For most users, this is the easiest option:

pip install tachiom

If a compatible wheel exists for your platform, pip will download and install it directly without compilation. If no compatible wheel exists, pip will automatically compile from source.

Building from source (maximum performance)

For maximum performance optimized to your CPU, build from source.

Shared prerequisites — both approaches below require Rust nightly:

curl --proto '=https' --tlsv1.2 -sSf https://sh.rustup.rs | sh
rustup install nightly
rustup default nightly

Approach 1 — compile from PyPI source:

RUSTFLAGS="-C target-cpu=native" pip install --no-binary :all: tachiom

Approach 2 — build from GitHub (development/editable mode):

git clone https://github.com/TusKANNy/tachiom.git
cd tachiom

Create a virtual environment (recommended):

python3 -m venv ./venv
source ./venv/bin/activate  # On Windows: venv\Scripts\activate

Or with conda:

conda create -n tachiom python=3.11
conda activate tachiom

Install maturin and build:

pip install maturin
RUSTFLAGS="-C target-cpu=native" maturin develop --release

Changes to Python code take effect immediately without reinstalling — ideal for development.

Rust

To compile all the Rust binaries in src/bin/:

RUSTFLAGS="-C target-cpu=native" cargo build --release

Details on how to use Tachiom's Rust CLI can be found in docs/RustUsage.md.

Quick start

import tachiom

# ── Build ─────────────────────────────────────────────────────────────────────
# Inputs (all .npy files):
#   vectors.npy    — [N, dim]   f16  one row per token
#   token_ids.npy  — [N]        i64  vocabulary id of each token
#   doclens.npy    — [n_docs]   i32  number of tokens per document

index = tachiom.Tachiom.build(
    "vectors.npy",
    "token_ids.npy",
    "doclens.npy",
    total_centroids=2_097_152,
)
index.save("my_index.bin")

# ── Load & search ─────────────────────────────────────────────────────────────
index = tachiom.Tachiom.load("my_index.bin")

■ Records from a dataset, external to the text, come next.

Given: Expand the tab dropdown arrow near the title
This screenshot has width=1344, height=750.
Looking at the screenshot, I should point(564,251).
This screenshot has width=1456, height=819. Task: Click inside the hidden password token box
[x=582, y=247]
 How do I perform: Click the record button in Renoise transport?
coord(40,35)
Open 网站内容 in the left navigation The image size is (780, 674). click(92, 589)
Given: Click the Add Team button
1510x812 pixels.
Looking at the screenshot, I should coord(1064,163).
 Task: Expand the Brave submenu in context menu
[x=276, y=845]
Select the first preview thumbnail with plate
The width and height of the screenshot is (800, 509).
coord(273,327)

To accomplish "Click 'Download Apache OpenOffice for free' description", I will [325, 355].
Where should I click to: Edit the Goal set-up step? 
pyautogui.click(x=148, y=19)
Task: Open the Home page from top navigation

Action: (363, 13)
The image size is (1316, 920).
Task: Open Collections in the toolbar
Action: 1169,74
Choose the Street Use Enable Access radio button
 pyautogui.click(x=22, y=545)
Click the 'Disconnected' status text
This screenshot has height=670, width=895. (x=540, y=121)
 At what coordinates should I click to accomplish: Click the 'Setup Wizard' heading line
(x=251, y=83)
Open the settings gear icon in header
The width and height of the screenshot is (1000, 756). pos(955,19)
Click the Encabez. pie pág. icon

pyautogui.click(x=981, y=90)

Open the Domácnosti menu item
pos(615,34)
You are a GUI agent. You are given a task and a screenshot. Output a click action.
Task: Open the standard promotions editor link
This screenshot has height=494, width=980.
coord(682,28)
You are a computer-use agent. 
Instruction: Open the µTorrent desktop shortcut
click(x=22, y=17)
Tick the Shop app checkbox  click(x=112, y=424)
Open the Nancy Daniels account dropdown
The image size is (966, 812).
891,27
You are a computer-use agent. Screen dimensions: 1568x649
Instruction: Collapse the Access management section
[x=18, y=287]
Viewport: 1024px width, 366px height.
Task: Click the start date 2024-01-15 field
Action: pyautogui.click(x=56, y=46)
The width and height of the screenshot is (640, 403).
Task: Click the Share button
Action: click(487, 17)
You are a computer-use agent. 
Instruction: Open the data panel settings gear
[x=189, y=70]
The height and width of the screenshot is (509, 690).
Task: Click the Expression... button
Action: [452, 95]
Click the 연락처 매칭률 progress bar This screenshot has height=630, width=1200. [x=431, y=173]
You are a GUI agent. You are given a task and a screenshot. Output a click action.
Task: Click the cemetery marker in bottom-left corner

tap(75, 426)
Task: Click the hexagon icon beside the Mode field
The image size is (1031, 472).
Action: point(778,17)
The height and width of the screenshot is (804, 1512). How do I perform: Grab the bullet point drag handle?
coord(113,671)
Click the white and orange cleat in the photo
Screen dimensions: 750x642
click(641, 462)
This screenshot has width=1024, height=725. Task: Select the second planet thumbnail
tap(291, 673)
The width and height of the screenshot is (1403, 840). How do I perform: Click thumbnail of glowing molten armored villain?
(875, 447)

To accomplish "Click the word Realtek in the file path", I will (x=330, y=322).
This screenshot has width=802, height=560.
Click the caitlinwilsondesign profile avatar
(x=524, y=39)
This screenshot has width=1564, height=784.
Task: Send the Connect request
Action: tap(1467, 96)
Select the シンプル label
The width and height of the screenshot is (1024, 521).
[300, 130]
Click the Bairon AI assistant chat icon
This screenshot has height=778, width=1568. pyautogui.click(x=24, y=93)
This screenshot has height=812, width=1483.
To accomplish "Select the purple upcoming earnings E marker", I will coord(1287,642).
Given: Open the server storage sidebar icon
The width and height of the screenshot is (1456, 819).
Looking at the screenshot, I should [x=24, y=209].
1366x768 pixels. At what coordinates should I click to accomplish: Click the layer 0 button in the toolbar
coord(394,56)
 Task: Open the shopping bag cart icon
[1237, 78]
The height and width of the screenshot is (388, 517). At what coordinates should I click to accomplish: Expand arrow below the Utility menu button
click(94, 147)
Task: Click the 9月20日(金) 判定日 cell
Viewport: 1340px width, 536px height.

# queries: [n_queries, n_tokens, dim] f32 array
scores, doc_ids = index.batch_search(queries, k=10, num_threads=0)
# scores, doc_ids: [n_queries, k]

See docs/PythonUsage.md for the full API, all build and search parameters, and the two-step TAC workflow.

Datasets

Pre-processed datasets and pre-built indexes are available on HuggingFace, ready to use with the experiment configs in experiments/sigir2026/.

Dataset HuggingFace Index
MS MARCO-v1 (ColBERT v2) tuskanny/ms_marco_colbertv2 tachiom_msmarco_4M_normalized
LoTTE Pooled (ColBERT v2) tuskanny/lotte_pooled_colbertv2 tachiom_lotte_2M_normalized

Each dataset contains documents.npy, token_ids.npy, doclens.npy, queries.npy, doc_ids.npy, queries_ids.npy, a qrels .tsv file, and a pre-built Tachiom index. Download with:

pip install huggingface_hub
huggingface-cli download tuskanny/ms_marco_colbertv2 --repo-type dataset --local-dir ./ms_marco
huggingface-cli download tuskanny/lotte_pooled_colbertv2 --repo-type dataset --local-dir ./lotte

Resources

Document Description
Python API Tachiom and Tac classes, all parameters, search guide
Rust CLI bench_tac, tachiom_build, tachiom_search binaries, experiment runner, SIGIR 2026 reproduction
Jupyter notebooks End-to-end demo on TAC and TACHIOM
Experiments TOML configs used for the SIGIR 2026 benchmarks

License

This software is released under the MIT License (see LICENSE).

Citation license

By downloading and using this software, you agree to cite the following paper in any material you produce where it was used to conduct a search or experimentation, whether it be a research paper, dissertation, article, poster, presentation, or documentation. By using this software, you have agreed to the citation license.

Bibliography

This paper has been accepted at SIGIR 2026. The full proceedings entry will be available after the conference.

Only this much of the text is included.